═════ EXTRACT PROVIDED ═════
I swam out beyond the dock where we started. Mary was next to me. I was really excited because I Could swim and didnt' feel my back. SO Lucky on this one. I was also thrilled to feel that the water was not too cold! I could stand this temperature!! It was just fine... ( found out later it was 60-61 degrees..incredible for mid-September.) I put myself in the start position for a deep water start, clicked on my interal race mode and readied myself to suffer and love it. GO GO GO GO GO!!!!
We were off. I kicked like a mad woman and kept my head down. I find it quite difficult to site at this race. We swim in a direction that heads us towards the sun. The ocean is sparkly on a sunny day and that makes it even harder to identify things to site from. I followed the splashes from the waves ahead of me and knew I'd see the turn buoy soon.
I could tell I had a lead on my own wave. My plan was to get that lead by buoy #1 and not to let it go. THis was my goal. I didn't want to see any other women that day UNLESS I was going by them. I was aiming high. Why not!?
═════ STORED ROWS ═════
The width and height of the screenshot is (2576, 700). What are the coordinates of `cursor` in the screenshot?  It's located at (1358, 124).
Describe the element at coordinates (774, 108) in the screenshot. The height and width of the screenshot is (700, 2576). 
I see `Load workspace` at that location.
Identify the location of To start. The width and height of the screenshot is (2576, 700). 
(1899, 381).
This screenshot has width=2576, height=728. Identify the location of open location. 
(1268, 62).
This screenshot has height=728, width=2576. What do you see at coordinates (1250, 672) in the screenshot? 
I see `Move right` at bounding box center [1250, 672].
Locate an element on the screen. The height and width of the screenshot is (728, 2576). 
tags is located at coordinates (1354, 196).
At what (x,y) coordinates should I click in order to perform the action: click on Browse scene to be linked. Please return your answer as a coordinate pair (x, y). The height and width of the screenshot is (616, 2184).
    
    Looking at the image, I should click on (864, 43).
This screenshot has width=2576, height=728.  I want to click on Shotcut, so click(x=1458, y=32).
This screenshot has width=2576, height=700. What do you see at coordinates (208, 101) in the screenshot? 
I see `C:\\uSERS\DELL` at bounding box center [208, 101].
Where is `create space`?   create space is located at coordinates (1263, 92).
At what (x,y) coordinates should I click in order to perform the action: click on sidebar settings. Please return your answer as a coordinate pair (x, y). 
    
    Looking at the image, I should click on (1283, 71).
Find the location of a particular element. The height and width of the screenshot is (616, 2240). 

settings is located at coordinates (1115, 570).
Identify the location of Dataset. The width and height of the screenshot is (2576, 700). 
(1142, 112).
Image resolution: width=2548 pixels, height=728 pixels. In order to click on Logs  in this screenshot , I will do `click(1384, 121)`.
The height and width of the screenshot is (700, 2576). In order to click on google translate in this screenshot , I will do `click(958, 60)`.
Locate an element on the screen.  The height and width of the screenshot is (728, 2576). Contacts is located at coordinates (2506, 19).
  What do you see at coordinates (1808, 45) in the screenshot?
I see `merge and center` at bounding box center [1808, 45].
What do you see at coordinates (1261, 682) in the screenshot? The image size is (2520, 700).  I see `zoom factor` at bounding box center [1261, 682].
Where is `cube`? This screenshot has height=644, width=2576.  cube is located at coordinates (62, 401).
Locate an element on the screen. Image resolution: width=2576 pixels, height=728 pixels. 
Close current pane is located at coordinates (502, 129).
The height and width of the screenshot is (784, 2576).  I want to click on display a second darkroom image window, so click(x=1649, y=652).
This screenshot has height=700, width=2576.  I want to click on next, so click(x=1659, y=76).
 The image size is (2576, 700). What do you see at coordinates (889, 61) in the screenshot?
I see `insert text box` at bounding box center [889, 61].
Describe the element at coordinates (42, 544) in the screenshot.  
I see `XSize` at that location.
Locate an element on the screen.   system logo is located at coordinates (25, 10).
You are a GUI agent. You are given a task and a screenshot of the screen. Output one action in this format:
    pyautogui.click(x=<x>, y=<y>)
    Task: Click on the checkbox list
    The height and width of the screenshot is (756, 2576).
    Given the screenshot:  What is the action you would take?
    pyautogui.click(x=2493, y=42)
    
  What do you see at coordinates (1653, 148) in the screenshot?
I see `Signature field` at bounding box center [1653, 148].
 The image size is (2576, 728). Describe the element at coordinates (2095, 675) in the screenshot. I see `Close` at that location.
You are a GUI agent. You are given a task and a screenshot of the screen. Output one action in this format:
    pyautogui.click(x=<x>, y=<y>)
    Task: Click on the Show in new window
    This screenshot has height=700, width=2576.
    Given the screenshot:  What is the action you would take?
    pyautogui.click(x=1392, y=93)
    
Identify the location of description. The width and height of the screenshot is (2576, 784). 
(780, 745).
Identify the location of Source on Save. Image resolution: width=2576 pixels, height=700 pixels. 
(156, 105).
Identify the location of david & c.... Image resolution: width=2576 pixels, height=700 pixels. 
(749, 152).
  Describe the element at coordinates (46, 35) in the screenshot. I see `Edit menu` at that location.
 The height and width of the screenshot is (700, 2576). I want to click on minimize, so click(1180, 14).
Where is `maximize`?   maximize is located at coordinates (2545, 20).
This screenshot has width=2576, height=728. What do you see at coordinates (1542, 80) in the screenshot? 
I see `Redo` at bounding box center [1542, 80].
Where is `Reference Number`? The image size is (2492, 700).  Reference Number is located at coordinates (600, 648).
═════
*BRIEF 1*
In the swimming account, what water temperature did the writer later find out it was?
*BRIEF 2*
Output the lines of the records as a JSON list of strings, one string per line and blank lines omitted, from the line with "coordinates (1263, 92)." to the line with "(1142, 112).", both included.
The swimming account and the records have nothing to do with each other.

*FINAL ANSWER 1*
It was 60-61 degrees.

*FINAL ANSWER 2*
[
  "Where is `create space`?   create space is located at coordinates (1263, 92).",
  "At what (x,y) coordinates should I click in order to perform the action: click on sidebar settings. Please return your answer as a coordinate pair (x, y). ",
  "    Looking at the image, I should click on (1283, 71).",
  "Find the location of a particular element. The height and width of the screenshot is (616, 2240). ",
  "settings is located at coordinates (1115, 570).",
  "Identify the location of Dataset. The width and height of the screenshot is (2576, 700). ",
  "(1142, 112)."
]